STREET FOOD GUIDE
Snack Street was my Final Thesis project before receiving my Masters in Web Design and New Media.
There are plenty of travel, food, and review apps available like Yelp and TripAdvisor. Those apps are great to help users decide where to eat but rarely do we see a guide about what to eat. Snack Street identifies local, authentic dishes specific to a country or region. No more wondering what a dish is and whether its safe to eat. Snack Street will provide all the information travelers need, allowing users to spend more time enjoying their trip and less time researching.
Before wireframing, designing, or coding, it’s important to understand why we’re even building this product in the first place. Despite being my thesis project, I still had to create a product that people would actually want to use.
When I travel, food is a top priority especially food local to the region. For me, it’s easy to look up places to eat on Yelp or TripAdvisor, but once there, its hard to know what to order. Using this as a start, I went out and talked to people to see what their pain points were when it came to traveling and eating authentic food.
Street food consistently emerged as the best means of getting local, authentic food. However, cleanliness, water safety, and ordering difficulties also came to mind when traveling in a foreign country.
I wrote down pain points on post-its as well as possible solutions (features) to those problems. Seeing everything layed out helped visually organize, and consolidate ideas.
I then created quick wireframe sketches to get a better sense of the product’s structure and non-linear task flows.
I accessed the market to see what products are already available and where Snack Street can stand out from the competition.
Researched potential target audience based on age, frequency of travel, vacation days used, and annual income.
Sent out online surveys to get quantitative data on age and travel frequency in relation to food thoughts and concerns while traveling overseas.
Based on research and user survey results, primary target audience will use smartphones and apps regularly, plans to travel 5+ days overseas for vacation, and is from the United States. Age range will be 18-34 years old and has an income of $75,000.
Three user personas were created to help validate design decisions. It gave a person, a story, and real-life goals behind all the statistics and data collection.
TASK FLOW 1
- Motivation: Research.
- Goals: Create a list of dishes to try and reference food safety tips.
TASK FLOW 2
- Motivation: Authenticity.
- Goals: Find authentic local food in the area and order the food in country’s native language.
TASK FLOW 3
- Motivation: Adventure.
- Goals: Identify food via camera feature in app.
PROOF OF CONCEPT
Refined digital wireframes were made to ensure the user task flows were as smooth and seamless as possible. Low-fidelity wireframes makes it easier to test assumptions without investing a ton of time and effort into them.

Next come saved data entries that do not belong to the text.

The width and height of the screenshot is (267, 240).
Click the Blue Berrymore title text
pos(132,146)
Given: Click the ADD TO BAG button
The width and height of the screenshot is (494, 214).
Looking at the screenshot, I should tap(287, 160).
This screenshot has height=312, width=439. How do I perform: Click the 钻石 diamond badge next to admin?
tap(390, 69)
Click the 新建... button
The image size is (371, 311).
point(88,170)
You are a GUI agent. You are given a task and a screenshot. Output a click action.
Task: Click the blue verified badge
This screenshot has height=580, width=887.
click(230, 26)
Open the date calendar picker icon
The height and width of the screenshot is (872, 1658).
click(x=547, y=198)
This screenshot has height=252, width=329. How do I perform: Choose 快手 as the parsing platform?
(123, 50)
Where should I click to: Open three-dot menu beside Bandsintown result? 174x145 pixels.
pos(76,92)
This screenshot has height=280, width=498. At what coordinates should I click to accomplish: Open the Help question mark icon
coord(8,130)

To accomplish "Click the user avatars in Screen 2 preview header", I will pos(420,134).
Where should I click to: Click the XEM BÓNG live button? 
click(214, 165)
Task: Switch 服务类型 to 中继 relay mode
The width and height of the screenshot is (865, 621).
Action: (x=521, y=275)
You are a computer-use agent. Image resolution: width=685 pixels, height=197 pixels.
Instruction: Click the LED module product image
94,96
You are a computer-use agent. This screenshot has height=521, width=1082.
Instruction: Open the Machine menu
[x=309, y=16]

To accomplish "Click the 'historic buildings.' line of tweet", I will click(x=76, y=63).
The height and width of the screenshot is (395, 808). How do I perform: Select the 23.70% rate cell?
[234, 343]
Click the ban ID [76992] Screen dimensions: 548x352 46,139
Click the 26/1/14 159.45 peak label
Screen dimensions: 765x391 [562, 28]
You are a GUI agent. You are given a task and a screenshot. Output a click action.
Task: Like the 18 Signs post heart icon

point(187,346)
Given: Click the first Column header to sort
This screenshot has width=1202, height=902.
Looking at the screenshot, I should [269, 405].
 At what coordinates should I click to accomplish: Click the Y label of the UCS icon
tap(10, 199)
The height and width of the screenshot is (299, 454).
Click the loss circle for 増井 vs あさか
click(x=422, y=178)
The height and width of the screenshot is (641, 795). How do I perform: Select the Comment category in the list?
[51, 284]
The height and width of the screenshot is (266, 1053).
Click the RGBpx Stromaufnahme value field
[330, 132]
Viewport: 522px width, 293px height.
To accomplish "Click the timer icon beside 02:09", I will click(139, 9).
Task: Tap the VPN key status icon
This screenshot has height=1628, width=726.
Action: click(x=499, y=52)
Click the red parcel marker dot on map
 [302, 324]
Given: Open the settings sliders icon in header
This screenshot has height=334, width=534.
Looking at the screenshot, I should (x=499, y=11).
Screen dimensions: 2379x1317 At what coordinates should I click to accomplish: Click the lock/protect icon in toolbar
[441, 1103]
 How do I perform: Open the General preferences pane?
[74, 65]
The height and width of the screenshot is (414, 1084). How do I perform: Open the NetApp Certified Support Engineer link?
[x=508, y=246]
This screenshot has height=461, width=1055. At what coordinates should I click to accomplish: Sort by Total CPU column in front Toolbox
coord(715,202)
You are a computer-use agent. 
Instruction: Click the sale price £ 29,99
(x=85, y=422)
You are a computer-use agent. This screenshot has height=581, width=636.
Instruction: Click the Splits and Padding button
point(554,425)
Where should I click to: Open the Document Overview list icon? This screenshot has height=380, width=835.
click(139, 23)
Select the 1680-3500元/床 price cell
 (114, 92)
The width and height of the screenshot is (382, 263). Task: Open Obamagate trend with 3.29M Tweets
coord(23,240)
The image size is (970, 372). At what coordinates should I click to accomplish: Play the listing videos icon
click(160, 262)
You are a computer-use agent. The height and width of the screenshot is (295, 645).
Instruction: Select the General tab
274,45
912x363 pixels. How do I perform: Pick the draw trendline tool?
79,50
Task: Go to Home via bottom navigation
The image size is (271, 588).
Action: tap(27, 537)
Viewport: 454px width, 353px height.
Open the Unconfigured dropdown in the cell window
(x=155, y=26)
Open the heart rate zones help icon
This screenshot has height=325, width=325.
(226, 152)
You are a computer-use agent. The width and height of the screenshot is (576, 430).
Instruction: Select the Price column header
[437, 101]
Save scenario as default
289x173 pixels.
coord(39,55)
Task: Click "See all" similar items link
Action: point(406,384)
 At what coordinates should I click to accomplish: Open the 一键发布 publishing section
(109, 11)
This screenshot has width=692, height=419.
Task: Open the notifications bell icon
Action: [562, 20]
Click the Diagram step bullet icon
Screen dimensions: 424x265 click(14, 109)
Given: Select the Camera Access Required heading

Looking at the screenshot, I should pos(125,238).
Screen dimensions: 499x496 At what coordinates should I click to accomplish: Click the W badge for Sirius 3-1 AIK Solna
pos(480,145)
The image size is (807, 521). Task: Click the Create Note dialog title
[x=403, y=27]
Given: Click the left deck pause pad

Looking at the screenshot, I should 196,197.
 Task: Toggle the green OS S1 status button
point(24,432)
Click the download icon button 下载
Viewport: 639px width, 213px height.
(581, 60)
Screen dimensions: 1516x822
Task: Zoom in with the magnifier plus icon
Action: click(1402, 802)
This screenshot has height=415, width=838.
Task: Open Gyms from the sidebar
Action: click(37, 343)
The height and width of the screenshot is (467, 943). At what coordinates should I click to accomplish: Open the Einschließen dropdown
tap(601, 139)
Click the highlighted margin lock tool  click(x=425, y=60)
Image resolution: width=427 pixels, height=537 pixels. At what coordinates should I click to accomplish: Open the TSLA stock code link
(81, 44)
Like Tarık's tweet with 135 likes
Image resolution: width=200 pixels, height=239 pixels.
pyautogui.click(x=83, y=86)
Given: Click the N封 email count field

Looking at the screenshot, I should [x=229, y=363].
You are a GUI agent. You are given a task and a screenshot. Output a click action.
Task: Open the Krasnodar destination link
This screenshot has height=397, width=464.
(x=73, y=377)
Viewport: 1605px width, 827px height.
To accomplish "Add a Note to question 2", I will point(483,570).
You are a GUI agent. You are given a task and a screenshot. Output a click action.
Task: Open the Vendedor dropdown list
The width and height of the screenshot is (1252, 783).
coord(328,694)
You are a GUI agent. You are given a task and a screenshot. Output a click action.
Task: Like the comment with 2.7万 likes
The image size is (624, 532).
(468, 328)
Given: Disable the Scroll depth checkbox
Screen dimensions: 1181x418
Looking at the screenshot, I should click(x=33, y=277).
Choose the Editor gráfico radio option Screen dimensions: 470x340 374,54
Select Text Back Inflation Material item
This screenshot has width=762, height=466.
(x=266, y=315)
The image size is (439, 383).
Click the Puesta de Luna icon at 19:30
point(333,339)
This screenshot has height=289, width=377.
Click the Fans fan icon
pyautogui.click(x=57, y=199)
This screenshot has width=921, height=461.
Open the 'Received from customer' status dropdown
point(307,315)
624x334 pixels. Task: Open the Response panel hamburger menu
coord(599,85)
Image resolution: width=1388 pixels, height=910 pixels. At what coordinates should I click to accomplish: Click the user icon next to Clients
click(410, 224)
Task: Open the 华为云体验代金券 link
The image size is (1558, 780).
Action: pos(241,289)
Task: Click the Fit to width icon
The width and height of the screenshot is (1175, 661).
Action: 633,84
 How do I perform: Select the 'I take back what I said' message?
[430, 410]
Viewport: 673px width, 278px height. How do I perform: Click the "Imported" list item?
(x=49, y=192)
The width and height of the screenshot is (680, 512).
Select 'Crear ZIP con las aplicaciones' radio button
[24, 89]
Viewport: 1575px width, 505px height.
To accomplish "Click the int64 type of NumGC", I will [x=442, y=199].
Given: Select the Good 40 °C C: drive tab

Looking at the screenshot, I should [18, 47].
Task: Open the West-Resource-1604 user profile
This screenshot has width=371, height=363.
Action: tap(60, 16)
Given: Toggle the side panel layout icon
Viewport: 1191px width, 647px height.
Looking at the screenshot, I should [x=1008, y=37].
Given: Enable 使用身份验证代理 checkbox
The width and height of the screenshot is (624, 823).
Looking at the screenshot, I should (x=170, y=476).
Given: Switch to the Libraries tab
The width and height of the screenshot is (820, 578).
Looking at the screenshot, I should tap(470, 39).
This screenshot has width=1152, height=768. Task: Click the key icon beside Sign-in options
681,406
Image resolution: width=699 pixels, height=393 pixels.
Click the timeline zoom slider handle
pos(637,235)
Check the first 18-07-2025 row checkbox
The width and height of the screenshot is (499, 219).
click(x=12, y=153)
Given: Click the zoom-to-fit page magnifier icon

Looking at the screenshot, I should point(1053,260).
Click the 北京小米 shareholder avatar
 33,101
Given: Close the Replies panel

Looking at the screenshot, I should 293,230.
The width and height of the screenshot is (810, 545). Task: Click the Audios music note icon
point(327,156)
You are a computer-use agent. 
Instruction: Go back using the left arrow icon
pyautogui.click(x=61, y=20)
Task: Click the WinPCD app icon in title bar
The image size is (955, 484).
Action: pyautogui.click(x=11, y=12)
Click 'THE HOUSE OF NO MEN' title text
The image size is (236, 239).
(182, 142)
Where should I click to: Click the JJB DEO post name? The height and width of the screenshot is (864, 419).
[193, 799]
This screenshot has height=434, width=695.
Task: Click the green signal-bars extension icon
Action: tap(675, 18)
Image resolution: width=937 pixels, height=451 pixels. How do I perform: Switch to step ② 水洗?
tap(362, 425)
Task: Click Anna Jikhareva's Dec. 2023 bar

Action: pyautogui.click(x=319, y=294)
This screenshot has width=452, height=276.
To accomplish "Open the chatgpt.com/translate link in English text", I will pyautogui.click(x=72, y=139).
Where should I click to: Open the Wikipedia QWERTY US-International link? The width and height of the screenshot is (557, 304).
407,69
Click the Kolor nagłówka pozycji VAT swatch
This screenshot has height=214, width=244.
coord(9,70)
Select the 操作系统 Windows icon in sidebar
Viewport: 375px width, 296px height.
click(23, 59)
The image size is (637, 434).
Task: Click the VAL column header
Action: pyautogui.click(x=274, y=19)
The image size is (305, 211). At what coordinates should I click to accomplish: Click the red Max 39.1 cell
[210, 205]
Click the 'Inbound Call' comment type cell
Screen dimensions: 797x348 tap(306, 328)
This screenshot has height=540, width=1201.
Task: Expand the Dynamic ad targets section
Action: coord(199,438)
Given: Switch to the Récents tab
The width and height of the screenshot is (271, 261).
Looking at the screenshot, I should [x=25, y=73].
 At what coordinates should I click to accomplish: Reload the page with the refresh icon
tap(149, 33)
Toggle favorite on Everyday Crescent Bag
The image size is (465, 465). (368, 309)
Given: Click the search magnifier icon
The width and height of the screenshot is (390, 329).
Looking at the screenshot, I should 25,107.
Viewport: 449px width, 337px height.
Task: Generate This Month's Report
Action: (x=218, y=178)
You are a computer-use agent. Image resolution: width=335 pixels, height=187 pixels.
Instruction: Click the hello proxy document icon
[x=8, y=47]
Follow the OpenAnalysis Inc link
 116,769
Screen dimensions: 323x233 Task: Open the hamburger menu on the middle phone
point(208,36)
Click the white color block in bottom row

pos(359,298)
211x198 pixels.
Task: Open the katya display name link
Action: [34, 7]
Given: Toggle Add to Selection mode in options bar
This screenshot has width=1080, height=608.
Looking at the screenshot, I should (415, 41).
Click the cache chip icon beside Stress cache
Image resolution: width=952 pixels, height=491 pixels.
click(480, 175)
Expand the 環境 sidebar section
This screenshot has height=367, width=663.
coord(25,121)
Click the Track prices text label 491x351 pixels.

Built a prototype with HTML, Sass, AngularJS, and the Ionic Framework. Prototype testing focuses on the experience. You immediately get feedback on usability and flow when observing the user interacting with the product right in front of you.
Iterative Testing. I tested whenever I could. As soon as I had a sequence of steps working in my prototype I would put it in front of users and see how they interacted with it.
Observations: Navigation was fairly straightforward. Users knew when to swipe with the pagination at the bottom of the screen. Noticed users attempting to click keywords as if they were links. Translation card wording was confusing. Words “loved” vs “liked” are inconsistent and testers thought they meant two different things.
Modifications: Issues with back button had to be removed and replaced with global menu. Keywords on dish screen were restyled to look less like buttons. Fixed inconsistencies with wording e.g. “liked” and “loved”, all were replaced with “loved.” Reworded translation card so it’s clear what each tab represents.